MATERIAL PROVIDED:

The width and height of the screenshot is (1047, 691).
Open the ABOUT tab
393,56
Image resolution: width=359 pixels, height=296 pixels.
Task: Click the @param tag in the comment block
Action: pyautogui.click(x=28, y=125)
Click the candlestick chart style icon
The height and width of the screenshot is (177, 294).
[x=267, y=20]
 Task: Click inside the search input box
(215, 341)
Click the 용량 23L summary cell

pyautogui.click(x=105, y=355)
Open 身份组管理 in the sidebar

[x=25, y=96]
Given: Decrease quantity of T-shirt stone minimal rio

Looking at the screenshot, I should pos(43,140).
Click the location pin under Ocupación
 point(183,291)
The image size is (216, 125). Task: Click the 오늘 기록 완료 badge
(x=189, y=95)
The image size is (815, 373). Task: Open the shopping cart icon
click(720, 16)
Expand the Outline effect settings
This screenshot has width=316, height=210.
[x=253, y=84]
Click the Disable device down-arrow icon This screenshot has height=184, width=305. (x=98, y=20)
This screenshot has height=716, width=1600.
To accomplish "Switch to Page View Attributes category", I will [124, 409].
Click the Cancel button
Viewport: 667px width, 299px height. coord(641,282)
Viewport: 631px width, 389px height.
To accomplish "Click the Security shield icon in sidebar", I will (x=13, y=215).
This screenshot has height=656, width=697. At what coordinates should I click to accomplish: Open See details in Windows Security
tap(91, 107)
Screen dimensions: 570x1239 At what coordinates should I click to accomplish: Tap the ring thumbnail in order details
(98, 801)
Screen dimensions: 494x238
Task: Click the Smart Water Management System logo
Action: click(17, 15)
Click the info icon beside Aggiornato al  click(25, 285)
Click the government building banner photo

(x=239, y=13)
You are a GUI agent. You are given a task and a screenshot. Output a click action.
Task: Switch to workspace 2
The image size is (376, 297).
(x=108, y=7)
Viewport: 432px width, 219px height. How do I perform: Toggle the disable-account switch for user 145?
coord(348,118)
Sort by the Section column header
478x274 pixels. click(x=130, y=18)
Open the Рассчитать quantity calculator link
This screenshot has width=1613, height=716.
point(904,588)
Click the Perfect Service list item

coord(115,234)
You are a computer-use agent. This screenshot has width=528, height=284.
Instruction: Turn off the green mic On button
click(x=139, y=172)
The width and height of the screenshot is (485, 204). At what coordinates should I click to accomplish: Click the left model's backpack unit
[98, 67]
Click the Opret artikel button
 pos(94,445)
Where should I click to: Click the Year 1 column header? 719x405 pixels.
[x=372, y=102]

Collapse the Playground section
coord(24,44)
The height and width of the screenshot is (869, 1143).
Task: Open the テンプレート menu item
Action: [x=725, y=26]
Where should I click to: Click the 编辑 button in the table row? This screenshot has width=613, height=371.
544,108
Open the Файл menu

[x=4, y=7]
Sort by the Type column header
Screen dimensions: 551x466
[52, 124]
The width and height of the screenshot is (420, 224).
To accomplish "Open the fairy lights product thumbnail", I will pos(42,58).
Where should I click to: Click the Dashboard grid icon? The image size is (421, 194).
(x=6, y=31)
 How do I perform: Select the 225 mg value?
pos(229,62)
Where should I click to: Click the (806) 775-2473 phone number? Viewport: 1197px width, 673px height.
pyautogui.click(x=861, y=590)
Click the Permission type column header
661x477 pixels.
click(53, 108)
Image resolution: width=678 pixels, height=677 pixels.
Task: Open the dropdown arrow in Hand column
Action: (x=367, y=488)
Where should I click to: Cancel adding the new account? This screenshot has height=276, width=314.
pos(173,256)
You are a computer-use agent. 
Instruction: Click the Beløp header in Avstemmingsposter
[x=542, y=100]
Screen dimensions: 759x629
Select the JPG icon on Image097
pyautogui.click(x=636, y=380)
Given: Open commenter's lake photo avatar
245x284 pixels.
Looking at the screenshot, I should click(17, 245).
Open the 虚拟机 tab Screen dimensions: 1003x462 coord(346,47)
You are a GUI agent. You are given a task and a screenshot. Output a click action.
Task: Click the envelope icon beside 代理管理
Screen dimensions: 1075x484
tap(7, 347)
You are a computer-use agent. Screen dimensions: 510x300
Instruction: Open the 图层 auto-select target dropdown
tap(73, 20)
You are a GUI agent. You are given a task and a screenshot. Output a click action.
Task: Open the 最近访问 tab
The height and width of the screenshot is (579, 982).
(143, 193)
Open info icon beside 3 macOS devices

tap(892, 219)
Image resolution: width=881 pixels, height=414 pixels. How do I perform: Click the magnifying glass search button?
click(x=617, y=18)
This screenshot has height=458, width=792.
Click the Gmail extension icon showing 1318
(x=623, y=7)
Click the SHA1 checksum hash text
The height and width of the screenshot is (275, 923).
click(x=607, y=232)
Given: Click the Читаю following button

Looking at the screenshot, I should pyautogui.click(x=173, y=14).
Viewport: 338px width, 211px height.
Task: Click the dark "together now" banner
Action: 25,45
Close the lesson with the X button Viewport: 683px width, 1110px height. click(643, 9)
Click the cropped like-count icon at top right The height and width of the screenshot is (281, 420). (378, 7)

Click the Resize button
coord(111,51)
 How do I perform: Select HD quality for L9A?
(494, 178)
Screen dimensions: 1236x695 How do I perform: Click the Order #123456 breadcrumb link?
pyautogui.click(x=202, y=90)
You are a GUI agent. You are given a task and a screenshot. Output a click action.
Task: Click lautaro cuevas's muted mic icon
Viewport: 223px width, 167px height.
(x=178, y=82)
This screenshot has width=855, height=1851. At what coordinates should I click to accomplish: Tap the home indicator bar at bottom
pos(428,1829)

TO DO:
Determine the number of lines in the listing that contain the string "will". Write that number and nothing else.

ANSWER BELOW:
3